Building Tika from sources is also easy, although you should check “Getting Started” on the Tika website for any changes since this was written. Download the source release (for example, apache-tika-0.6-src.tar.gz for version 0.6) and extract it. Tika uses Apache’s Maven 2 build system and requires Java 5 or higher, so you’ll need to first install those dependencies. Then run mvn install from within the Tika source directory you unpacked. That command will download a bunch of dependencies into your Maven area, compile Tika’s sources, run tests, and produce the resulting JARs. If all goes well, you’ll see BUILD SUCCESSFUL printed at the end. If you encounter OutOfMemoryError, you can increase the heap size of the JVMs that maven spawns by setting the environment variable MAVEN_OPTS (for example, type export MAVEN_OPTS="-Xmx2g" for the bash shell).
Tika has a modular design, consisting of these components:
- tika-core contains the key interfaces and core functionality.
- tika-parsers contains all the adapters to external parser libraries.
- tika-app bundles everything together in a single executable JAR.
The sources for each of these components live in subdirectories by the same name. Once your build completes, you’ll find a target subdirectory (under each of the component directories) containing the built JAR, such as tika-app-0.6.jar.
It’s most convenient to use the tika-app-0.6.jar, because it has all dependencies, including the classes for all external parsers that Tika uses, contained within it. If for some reason that’s not possible or you’d like to pick which external JARs your application requires, you can use Maven to gather all dependency JARs into the target/dependency directory under each component directory.
Note
You can gather all required dependency JARs by running mvn dependency:copy-dependencies. This command will copy the required JARs out of your Maven area and into the target/dependency directory under each component directory. This command is useful if you intend to use Tika outside of Maven 2.
Now that we’ve built Tika, it’s time to finally extract some text. We’ll start with Tika’s built-in text extraction tool.
7.4. Tika’s built-in text extraction tool
Tika comes with a simple built-in tool allowing you to extract text from documents in the local file system or via URL. This tool creates an AutoDetectParser instance to filter the document, and then provides a few options for interacting with the results. The tool can run either with a dedicated GUI or in a command line–only mode, allowing you to further process its output, using pipes, using other command-line tools. To run the tool with a GUI:
java -jar lib/tika-app-0.6.jar --gui
This command brings up a simple GUI window, in which you can drag and drop files in order to test how the filters work with them. Figure 7.1 shows the window after dragging the Microsoft Word document for chapter 2 of this book onto the window. The window has multiple tabs showing different text extracted during filtering:
- The Formatted Text tab shows the XHTML, rendered with Java’s built-in javax.swing.JEditorPane as text/html content.

#### [Data to examine]
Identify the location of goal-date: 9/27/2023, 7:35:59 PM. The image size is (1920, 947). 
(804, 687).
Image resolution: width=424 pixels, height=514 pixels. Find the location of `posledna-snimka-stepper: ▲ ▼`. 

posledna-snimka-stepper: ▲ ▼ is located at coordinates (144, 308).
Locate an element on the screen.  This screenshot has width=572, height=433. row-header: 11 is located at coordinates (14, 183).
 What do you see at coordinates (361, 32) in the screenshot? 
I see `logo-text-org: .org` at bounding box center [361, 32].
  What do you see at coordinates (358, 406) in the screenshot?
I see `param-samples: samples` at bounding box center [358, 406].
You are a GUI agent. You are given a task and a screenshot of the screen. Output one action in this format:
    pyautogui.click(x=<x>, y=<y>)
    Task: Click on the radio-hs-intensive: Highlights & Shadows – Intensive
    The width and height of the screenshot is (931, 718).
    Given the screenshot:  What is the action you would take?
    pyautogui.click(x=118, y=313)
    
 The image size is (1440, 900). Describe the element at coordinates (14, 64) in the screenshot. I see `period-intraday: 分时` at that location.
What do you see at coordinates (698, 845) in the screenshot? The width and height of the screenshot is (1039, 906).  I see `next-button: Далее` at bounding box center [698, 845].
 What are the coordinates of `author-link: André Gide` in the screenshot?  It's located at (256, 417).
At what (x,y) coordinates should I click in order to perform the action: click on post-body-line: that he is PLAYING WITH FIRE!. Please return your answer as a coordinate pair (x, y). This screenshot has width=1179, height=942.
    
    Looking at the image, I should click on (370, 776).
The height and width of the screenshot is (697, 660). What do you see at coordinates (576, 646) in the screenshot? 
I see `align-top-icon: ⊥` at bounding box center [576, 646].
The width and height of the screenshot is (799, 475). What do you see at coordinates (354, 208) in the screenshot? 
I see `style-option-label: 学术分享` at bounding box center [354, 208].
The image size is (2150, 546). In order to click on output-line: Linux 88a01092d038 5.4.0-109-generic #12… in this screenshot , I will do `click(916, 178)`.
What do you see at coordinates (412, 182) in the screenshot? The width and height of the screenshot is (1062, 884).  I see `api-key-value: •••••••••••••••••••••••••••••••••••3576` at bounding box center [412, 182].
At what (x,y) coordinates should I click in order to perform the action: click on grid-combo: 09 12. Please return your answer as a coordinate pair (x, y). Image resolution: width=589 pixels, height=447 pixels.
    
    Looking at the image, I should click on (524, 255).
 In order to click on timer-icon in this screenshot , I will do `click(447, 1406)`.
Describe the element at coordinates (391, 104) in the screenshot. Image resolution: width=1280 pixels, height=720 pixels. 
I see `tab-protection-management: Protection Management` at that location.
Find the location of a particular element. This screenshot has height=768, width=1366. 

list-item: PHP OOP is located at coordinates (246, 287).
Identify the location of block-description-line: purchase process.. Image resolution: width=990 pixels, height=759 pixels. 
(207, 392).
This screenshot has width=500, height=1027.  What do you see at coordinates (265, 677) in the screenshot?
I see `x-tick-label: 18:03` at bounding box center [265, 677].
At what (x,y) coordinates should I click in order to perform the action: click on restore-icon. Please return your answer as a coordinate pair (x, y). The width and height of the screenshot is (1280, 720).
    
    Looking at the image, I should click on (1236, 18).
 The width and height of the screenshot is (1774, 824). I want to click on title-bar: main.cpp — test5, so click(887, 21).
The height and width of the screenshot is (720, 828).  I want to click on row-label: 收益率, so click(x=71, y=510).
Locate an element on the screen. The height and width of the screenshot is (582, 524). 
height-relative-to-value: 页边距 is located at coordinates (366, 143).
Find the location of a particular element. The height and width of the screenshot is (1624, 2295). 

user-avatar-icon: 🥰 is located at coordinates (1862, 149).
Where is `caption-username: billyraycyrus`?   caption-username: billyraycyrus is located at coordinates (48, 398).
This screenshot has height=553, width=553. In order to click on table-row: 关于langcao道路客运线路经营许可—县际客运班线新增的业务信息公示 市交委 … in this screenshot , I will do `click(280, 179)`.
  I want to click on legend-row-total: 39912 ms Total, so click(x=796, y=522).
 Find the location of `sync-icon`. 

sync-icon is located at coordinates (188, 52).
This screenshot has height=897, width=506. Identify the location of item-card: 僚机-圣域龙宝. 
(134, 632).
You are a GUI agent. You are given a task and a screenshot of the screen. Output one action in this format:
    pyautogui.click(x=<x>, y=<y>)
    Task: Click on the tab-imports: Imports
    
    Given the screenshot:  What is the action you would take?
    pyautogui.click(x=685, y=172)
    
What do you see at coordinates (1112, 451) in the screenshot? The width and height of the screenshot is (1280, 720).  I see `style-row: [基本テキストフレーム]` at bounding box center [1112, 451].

#### [Exercises to complete]
1. Rewrite the paragraph of the Apache Tika passage that begins "Building Tika from sources is also easy" as a short list of steps, keeping its main facts.
2. Answer these questions using the Apache Tika passage:
(a) Which Tika component contains all the adapters to external parser libraries?
(b) Which directory does mvn dependency:copy-dependencies copy the required JARs into?
(c) What type of parser instance does the built-in text extraction tool create to filter a document?

#### [Written responses]
1.
- Check "Getting Started" on the Tika website for any changes.
- Download the source release (for example, apache-tika-0.6-src.tar.gz for version 0.6) and extract it.
- Install Apache's Maven 2 build system and Java 5 or higher.
- Run mvn install from within the unpacked Tika source directory. This downloads dependencies into your Maven area, compiles the sources, runs tests, and produces the JARs.
- Look for BUILD SUCCESSFUL at the end.
- If an OutOfMemoryError occurs, increase the JVM heap size by setting MAVEN_OPTS (for example, export MAVEN_OPTS="-Xmx2g" in bash).

2.
(a) tika-parsers
(b) The target/dependency directory under each component directory
(c) An AutoDetectParser instance